### EXTRACT
With the ultimate in fragrant flowers, a gardenia bush is one of South Florida's most beloved plants...though it can be a challenge to grow.
These plants flower profusely (more so as they mature) in spring and early summer (usually March through June), and then bloom on and off the rest of the warm months of the year.
Plant where you'll be able to enjoy their heavenly aroma, but, as with all heavily fragrant plants, don't over-do it. A large hedge of these wonderful shrubs may be too much to bear for some people when the plants are blooming madly.
The luscious scent of gardenias has made them a classic favorite all over the world for corsages and cut flowers, and having one of these fragrant shrubs in the yard is often a dream come true for newcomers to South Florida.
But there are important things to know about growing gardenias before you run out and buy one.
This is not meant to scare you. These shrubs are not impossible to grow...they're just picky about certain aspects of their environment.
So the more you know about gardenia care, the better prepared you'll be to grow them successfully to enjoy for many years to come.
For acid loving plants like these (and azaleas, as well), placement is the key to success.
Gardenia bushes cannot take alkalinity in the soil without incurring nutritional problems.
They need to be planted away from concrete foundations and walkways where concrete will leach into the soil.

### EXTRACTED ENTRIES
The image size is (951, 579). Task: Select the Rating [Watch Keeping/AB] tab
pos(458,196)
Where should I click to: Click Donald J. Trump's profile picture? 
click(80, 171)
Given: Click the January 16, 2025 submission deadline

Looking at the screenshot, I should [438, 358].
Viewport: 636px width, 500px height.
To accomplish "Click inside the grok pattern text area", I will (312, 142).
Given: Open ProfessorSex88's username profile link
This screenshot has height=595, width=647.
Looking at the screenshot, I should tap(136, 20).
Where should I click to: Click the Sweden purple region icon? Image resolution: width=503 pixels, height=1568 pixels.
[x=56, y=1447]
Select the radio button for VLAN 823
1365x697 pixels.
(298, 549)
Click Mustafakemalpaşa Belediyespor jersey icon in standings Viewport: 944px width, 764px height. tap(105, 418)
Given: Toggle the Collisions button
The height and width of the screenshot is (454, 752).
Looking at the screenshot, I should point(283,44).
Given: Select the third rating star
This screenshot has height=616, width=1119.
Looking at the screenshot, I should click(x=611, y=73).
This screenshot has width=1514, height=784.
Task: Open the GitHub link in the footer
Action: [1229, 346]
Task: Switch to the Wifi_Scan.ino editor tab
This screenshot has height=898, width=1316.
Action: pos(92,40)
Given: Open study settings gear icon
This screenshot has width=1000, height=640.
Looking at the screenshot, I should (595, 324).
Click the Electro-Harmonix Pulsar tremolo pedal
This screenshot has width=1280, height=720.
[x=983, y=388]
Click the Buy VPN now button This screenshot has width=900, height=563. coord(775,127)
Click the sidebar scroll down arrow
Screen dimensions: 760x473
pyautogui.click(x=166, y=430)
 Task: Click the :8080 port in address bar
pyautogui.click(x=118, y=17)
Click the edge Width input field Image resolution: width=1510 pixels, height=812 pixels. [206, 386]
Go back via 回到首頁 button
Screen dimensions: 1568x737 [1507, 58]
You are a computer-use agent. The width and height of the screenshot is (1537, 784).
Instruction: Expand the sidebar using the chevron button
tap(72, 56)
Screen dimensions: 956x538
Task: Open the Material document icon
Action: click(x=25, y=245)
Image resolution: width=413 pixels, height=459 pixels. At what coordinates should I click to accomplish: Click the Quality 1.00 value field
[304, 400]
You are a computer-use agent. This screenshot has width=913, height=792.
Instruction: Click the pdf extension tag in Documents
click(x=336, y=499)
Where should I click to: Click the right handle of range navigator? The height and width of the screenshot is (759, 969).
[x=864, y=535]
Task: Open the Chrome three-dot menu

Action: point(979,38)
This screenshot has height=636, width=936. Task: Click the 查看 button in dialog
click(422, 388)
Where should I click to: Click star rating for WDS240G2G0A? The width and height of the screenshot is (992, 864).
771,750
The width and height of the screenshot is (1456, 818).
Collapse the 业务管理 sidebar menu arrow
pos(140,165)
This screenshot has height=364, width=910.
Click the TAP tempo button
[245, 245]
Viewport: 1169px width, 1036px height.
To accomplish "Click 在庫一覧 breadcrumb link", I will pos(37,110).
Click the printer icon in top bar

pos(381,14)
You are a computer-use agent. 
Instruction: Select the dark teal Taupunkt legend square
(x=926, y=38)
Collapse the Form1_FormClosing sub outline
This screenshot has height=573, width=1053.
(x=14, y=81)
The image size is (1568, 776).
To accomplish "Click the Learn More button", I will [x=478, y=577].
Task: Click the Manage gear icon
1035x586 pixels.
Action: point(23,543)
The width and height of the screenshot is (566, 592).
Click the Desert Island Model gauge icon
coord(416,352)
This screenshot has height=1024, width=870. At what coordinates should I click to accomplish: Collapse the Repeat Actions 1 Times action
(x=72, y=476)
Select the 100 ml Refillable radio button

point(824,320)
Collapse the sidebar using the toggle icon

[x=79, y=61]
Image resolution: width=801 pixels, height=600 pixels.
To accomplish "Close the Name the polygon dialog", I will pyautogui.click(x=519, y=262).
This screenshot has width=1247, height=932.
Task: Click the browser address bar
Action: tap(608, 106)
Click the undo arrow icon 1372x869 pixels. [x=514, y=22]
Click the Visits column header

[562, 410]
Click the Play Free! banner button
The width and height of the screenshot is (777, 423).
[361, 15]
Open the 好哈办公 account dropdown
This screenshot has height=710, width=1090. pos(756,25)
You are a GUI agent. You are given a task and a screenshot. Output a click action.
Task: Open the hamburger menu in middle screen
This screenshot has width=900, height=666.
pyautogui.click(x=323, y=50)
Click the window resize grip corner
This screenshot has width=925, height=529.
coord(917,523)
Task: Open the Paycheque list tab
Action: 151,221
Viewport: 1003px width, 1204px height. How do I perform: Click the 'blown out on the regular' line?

### REQUIRED WORK
[1] Output the passage from the gardenia care text exactly, starting with "With the ultimate" and going on through "and buy one.".
[2] Finish out the next part of the gardenia care text, picking up after its final sentence.

### SET OF ANSWERS
[1]
With the ultimate in fragrant flowers, a gardenia bush is one of South Florida's most beloved plants...though it can be a challenge to grow.
These plants flower profusely (more so as they mature) in spring and early summer (usually March through June), and then bloom on and off the rest of the warm months of the year.
Plant where you'll be able to enjoy their heavenly aroma, but, as with all heavily fragrant plants, don't over-do it. A large hedge of these wonderful shrubs may be too much to bear for some people when the plants are blooming madly.
The luscious scent of gardenias has made them a classic favorite all over the world for corsages and cut flowers, and having one of these fragrant shrubs in the yard is often a dream come true for newcomers to South Florida.
But there are important things to know about growing gardenias before you run out and buy one.

[2]
Areas with a pH of 7 or above (often from shell or natural limestone) will make it a struggle for you keep the plant happy and healthy.
You may want to have the area where you want to plant tested for pH before you purchase a gardenia. The ideal pH for these shrubs is between 5 and 6.5.
Call your county's extension office for testing info.
And don't even think of planting a gardenia near the beach - it's extremely salt sensitive, so you're just asking the plant to commit suicide.
Bugs seem to love these plants almost as much as we do. You'll want to check regularly for any signs of insect activity...aphids, mealybug, scale, whitefly are all fond of gardenias.
Sooty mold is very common and it's often the first indication you'll notice that insects have taken a liking to your gardenia bush. The mold is a blackish residue that forms on the leaves, and indicates your shrub has a pest problem (the mold forms on the secretions of insects).
See the section on Plant Problems for more information on plant pests.
These shrubs need regular irrigation. Too much or too little stresses the plant, inviting pests.
You may experience bud drop - where buds form but drop off before opening. This can be a water or a pest issue.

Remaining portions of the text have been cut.